Мой извращённый вкус получил полное удовлетворение от многих фраз. Автору не удалось удержать весь рассказ в стиле: “Утро налилось дождем, и тучного неба овальная серость старомодным головным убором cкрыла профессора от страшной огненной линзы”.
Впервые я узнал, что мне нравится подобное построение предложений, прочитав Котлован Платонова.
Задумка у автора тоже изощрённая. Не просто петля времени, а типа амперсанд. Что позволило герою, попавшему в другой мир, прожить сорок лет с преданной женщиной, пусть и экономкой, похоронить её. Затем купить новую – совсем девчонку и… вместо себя отправить её в мир Земли, а потом узнать в ней умершую экономку.
Вот затея автора, как по мне, и подвела.
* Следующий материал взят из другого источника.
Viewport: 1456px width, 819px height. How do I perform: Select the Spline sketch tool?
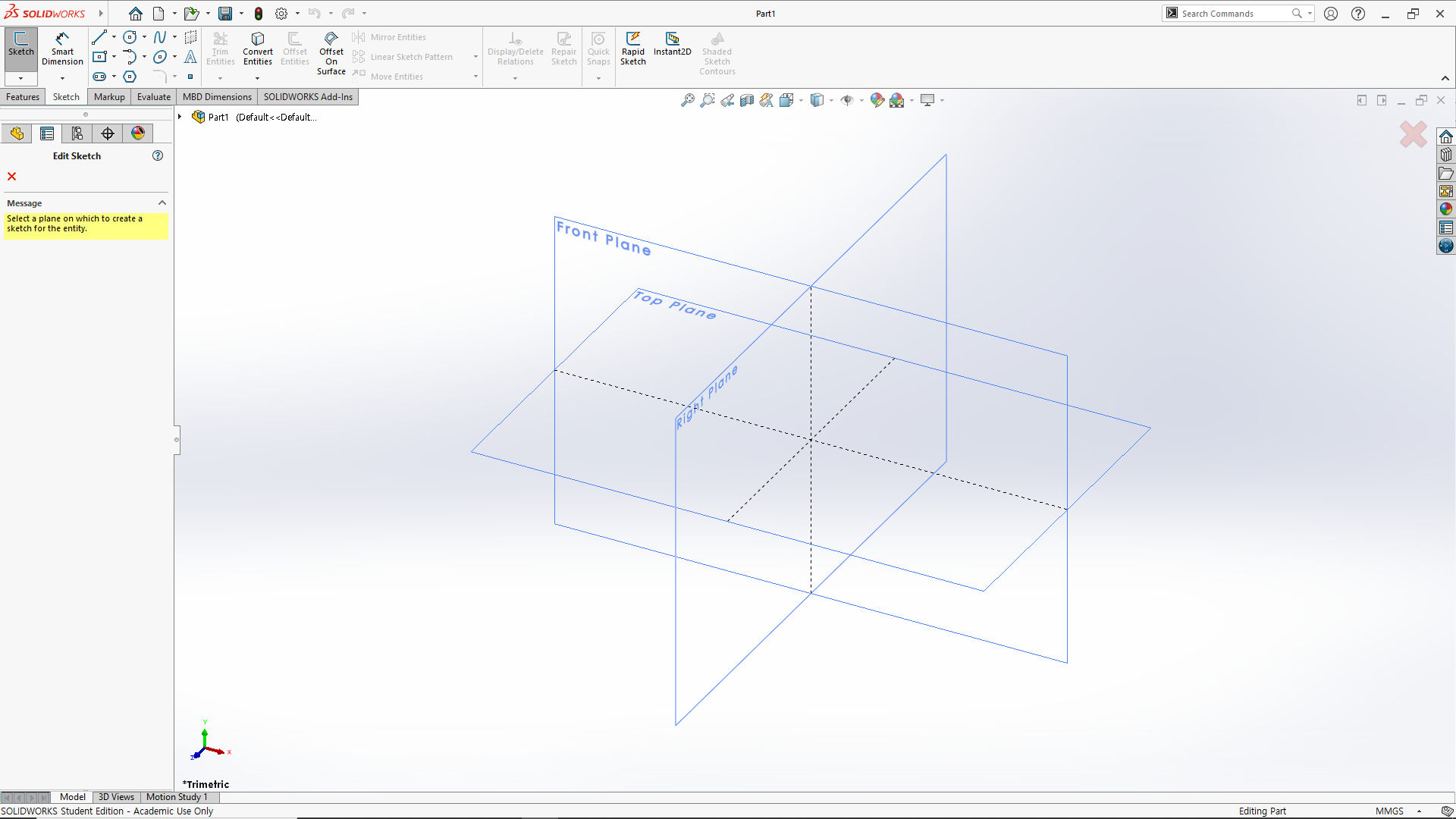(x=159, y=37)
Место она занимала важное, а место ей уделено ей чуть, да и то – объяснялкой. В то время, когда страницы посвящались описанию нового мира.
Получилось несколько скомкано, не сразу понятно.
И всё равно для меня – финалист.
Оценка 7
Не сразу сообразил, что фантэлементом является сама бабья деревня. Поначалу заскучал, но дочка Матушкина быстро внимание захватила. Живая и симпатичная, показалось – общая любимица. В самом таком возрасте – и хочется и колется, и кажется – знаешь всё, а только кажется. Милый такой щеночек, шустрый, хвостом беспокойным всё выражающий, везде свой глупый нос сующий. Сама жизнь.
И почуял матёрый мужик это враз. И сам приглянулся. Через кулак сжатый-побелевший замечательно передано.
Стреканула девчонка на дальний ключ, ну коленка – то да сё, да судорога с подвыванием. Вот так зарождающаяся любовь и явлена.
Очень светлый рассказ. Немудрёный совсем, кажется таких деревень по России – куда ни глянь. Ан нет. Только кажется. Чуть-чуть по-другому жизнь сложена. Кому то примитивной назвать захочется или устарелой. А по мне – весьма симпатичной.
Понравилось.
Оценка 7,5
По привычке отмечая красным шрифтом странные предложения, я быстро остановился – отмечать надо было практически всё. Решил бросить – и отмечать и читать. Но бред усиливался, и я решил дочитать – стало уже любопытно, чем же всё может завершиться.
Не удивлюсь, если последующее захватило только меня, потому что тема блужданий по мирам-отражениям давно была моей. И вдруг оказалось, что именно этот безумный язык вполне адекватно передаёт происходящее.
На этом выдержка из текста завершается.